Revista Terra Una - Residência 2010

Page 22

Julio Callado

artista convidado 1981, Rio de Janeiro, RJ

A proposição que Terra UNA coloca a todos, que de alguma forma participam de sua experiência, é a aventura do assentamento humano comunitário em um território que vive entre dinâmicas rurais e selvagens. A ideia de se inventar um lugar para viver desde seus elementos mais básicos. Propor a reflexão sobre todas as nossas ações cotidianas, que exercemos na maioria das vezes de modo automático e inconsequente. Experimentar a possibilidade de se reinventar a nossa sociedade. Se vivemos em um mundo onde a mais de um século não existem terras incógnitas e todo o planeta está mapeado por diversos aparelhos tecnológicos que se atualizam quase em tempo real, o grande desafio de nossa era não é mais, como nos tempos das grandes navegações, descobrir e mapear novas terras para se habitar. Para além das especulações astrofísicas, que ainda se mostram essencialmente fictícias, o que se impõe à contemporaneidade como vanguarda territorial, a explorar os limites do espaço humano, é o desafio de descobrir novos modos de se habitar territórios que já conhecemos. Reciclar espaços. No sentido inverso dos movimentos exploratórios tradicionais, que se dirigem sempre para fora, as iniciativas atuais que buscam estratégias alternativas para a ocupação humana sobre a Terra, se voltam para dentro de territórios preestabelecidos, no sentido de “pôr-se a desfiar os dispositivos e diagramas que modulam os tempos e espaços chamados nossos, abrindo, por fim, os mapas tidos como prontos nas tristes postulações atuais do fim da história”1. Esse é, de um modo geral, o projeto das ecovilas espalhadas hoje por todo o globo. O que Terra UNA traz de particular em sua trajetória é o uso que tem feito de processos artísticos como instrumentos colaborativos para a construção deste assentamento, desde suas instalações físicas até os conceitos que organizam e regulam a comunidade. A realização de residências coletivas, onde artistas de diversas regiões do país e de diversas linguagens, convivem e produzem dentro de uma rotina comunitária, promove uma série de desdobramentos onde as subjetividades envolvidas vão interagindo entre si e com o ambiente, criando uma teia de relações, propostas e ideias que contribuem muito para a estruturação da ecovila. Da mesma forma, as contribuições também são muitas para as poéticas de cada artista.
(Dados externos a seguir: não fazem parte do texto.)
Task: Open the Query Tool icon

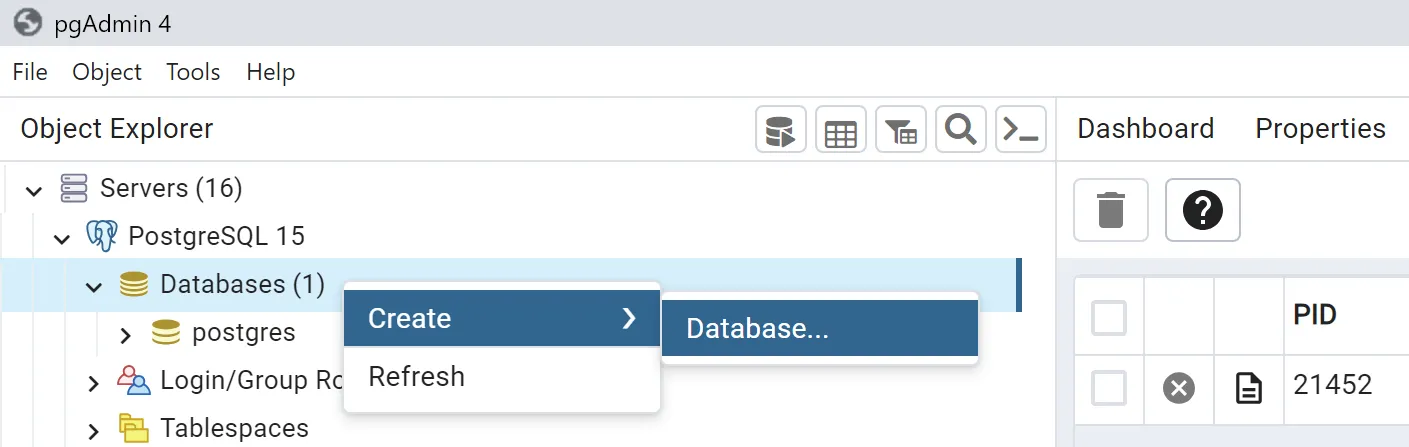Action: click(x=780, y=130)
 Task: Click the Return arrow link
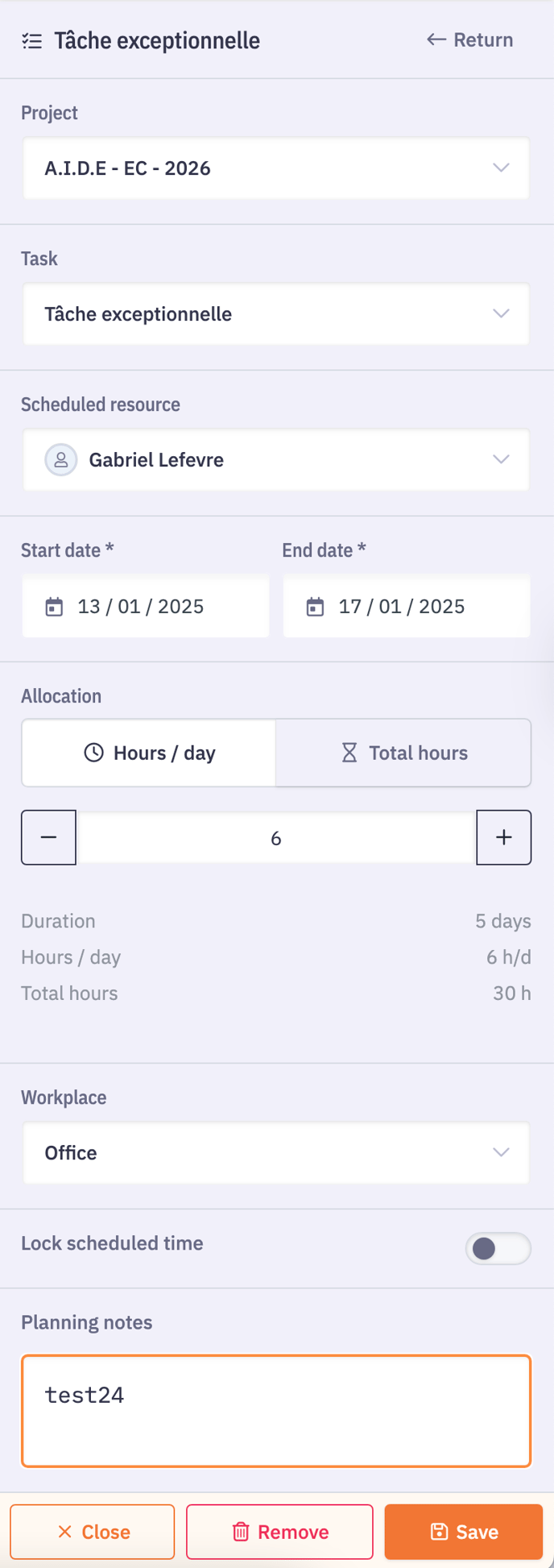point(469,40)
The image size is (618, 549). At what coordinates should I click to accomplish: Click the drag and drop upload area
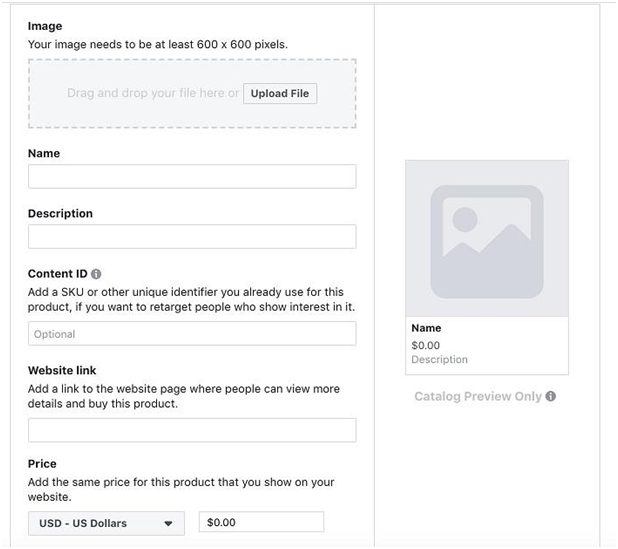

ARTEAVENTURA Eu, da Raça dos Descobridores, desprezo o que seja menos que descobrir um Novo Mundo! Ultimatum, Álvaro de Campos, 1917.

42

O projeto Interações Florestais se difere de outros projetos de residência por dois aspectos básicos. Primeiro, pelo fato do isolamento local que promove uma vivência imersiva, onde os artistas se veem obrigados a abrir mão de muitos recursos e rotinas dos grandes centros urbanos, onde a maioria vive. Segundo, pelo fato de ser uma proposta comunitária, onde cada um, além de realizar seu projeto individual, deve participar de todas as atividades que dizem respeito ao funcionamento da ecovila. Plantar, colher, cozinhar, limpar, tudo deve ser compartilhado por todos. Deste modo, os processos artísticos desenvolvidos durante as residências se constroem sob uma ótica da convivência, onde as poéticas individuais vão dialogando e compondo relações de troca. Vivenciamos assim, uma maior permeabilidade das individualidades e dos processos individuais, promovendo frequentemente trabalhos coletivos ou de autoria compartilhada. Dentro desta dinâmica, percebemos também, que os processos artísticos passam a desenvolver fortes relações com as práticas domésticas e cotidianas da ecovila, se interpenetrando mutuamente e muitas vezes se confundindo. Arte vida. O que os artistas experimentam ao se colocarem e se perceberem no ambiente da residência é um movimento de constante reposicionamento de suas relações com tempo, espaço, cotidiano, com o seu trabalho, com o outro e com o universo da arte. Assim, o que se coloca aqui, é o que poderíamos chamar de “uma poética da geografia – ou, no fim das contas, uma metodologia da estrangeridade: aquele ato de, justamente no movimento e no encontro, criar o procedimento de estranhar a si mesmo e ao mundo”2.